Y es por esto por lo que
hoy estoy aquí, para ser su voz. No es lo mismo, lo sé, lo siento. Pero puede
que sea lo más parecido, porque cuando era pequeña y me enfadaba o me ponía
triste, él esperaba a que yo rumiase la rabia o la pena, a veces eran las dos
cosas a la vez (todavía hoy me pasa) y, en el momento preciso, extendía su mano
frente a mi cara de pasa y me rompía el tiempo. Yo no le miraba porque, tonta
de mí, prefería seguir mareando mi injusticia, pero él cerraba y abría su mano
en son de paz, una y otra vez, hasta que me rendía y posaba la mía encima.
¡Ostras! Eso une mucho. Una mano que te abraza en plena crisis, os lo aseguro,
une más que mil palabras.
Pero no estoy aquí
únicamente como testigo de su vida, estoy aquí también como testigo de su
carrera como escritor. En este sentido puedo decir que su estilo, antes de ser
periodista, me parecía más humano, se centraba más en los detalles mundanos y
se preocupaba por los sentimientos de sus personajes, los hacía pensar y nos lo
contaba, como si calzarse unas chanclas y turistear por las cabezas ajenas
fuera posible. Escribía como quien juega, que no se le nota lo que está
haciendo porque le sale sin más. Esto fue lo que pensé cuando leí “El meteco
ben Azibi”, novela en la que contaba la azarosa supervivencia de un joven
ibicenco en París. Leyendo “El meteco ben Azibi” pude conocer a papá antes de
que lo fuera. ¡Qué revelación! ¡Qué viaje! Me puse las chanclas, las gafas de
sol y hasta los calcetines.
Luego, seguramente
influenciado por su profesión, se “aperiodisticó”. Le empezaron a gustar los
datos, la objetividad y la verosimilitud, y parecía que se había olvidado de
desobedecer. Así nacieron ensayos interesantes y correctos como “Maestros
depurados en Baleares durante la Guerra Civil”, “Queridos forasteros”, “Zeta,
el imperio del zorro” y “La cicatriz”.
Durante algunos años de
paro y otros de jubilación, abrió un blog: “Negro sobre blanco”, donde escribía
y comentaba noticias para quitarse “el mono”. No debe ser fácil dejar de ser
redactor de la noche a la mañana, dejar de ser en un día lo que has sido todos
los días a lo largo de treinta años. No sé muy bien cómo, de la misma manera
que nos aparecen canas, supongo, “Negro sobre blanco” se convirtió en “Diario
de un periodista en paro”, donde las noticias no perdían objetividad, pero
ganaban poco a poco opinión.

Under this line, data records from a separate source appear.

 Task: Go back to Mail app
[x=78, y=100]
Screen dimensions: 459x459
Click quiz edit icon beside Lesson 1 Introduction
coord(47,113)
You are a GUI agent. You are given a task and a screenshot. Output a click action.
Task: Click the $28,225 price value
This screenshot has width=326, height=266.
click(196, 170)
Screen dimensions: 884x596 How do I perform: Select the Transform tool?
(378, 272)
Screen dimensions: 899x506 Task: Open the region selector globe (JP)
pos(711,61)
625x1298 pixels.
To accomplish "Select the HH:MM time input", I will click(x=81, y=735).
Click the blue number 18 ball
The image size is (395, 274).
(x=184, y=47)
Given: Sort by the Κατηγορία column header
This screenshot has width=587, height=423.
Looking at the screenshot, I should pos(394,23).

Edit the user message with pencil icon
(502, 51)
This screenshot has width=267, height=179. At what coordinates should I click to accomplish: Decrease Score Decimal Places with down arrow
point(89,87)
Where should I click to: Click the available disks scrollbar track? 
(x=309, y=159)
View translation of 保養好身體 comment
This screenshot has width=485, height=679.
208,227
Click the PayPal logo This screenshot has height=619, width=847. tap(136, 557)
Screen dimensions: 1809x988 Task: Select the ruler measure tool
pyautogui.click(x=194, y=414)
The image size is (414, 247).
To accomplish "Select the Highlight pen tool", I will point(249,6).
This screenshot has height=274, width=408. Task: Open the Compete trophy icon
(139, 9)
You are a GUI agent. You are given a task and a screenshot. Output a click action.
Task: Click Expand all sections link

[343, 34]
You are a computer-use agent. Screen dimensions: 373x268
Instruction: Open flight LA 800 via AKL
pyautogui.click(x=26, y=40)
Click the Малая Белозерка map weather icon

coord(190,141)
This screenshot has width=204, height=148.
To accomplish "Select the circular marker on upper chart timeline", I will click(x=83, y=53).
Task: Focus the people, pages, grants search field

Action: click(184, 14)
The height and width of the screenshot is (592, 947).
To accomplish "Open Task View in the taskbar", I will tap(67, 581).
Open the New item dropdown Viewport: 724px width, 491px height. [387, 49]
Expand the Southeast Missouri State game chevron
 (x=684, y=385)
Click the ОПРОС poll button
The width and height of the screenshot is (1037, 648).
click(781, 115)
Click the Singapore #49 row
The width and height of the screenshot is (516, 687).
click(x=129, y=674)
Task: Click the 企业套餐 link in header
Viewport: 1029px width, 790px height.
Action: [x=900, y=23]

El escritor se estaba merendando al periodista.
En ese momento, todavía
con algún ramalazo periodístico nació la novela “A sotavento”, plagada de datos
y de investigación, casi un ensayo novelado. Parece que “A sotavento” haya sido
el paso intermedio necesario para llegar de nuevo al Santiago puramente
escritor, que es capaz de escribir como quien juega, pero que ahora, además, lo
hace con la mesura y el poso de quien lleva años haciéndolo.
Y es así como nace
“Perros de papel”, la señorita casadera que venimos hoy a presentar, como
flamante resultado de la suma del regreso de su autor a la esencia como
escritor y de la madurez de años de experiencia. “Perros
de papel” es la historia de un periodista, contada por un escritor.
Me ha encantado. Eva escribe muy bien. Claro que: de tal palo tal astilla.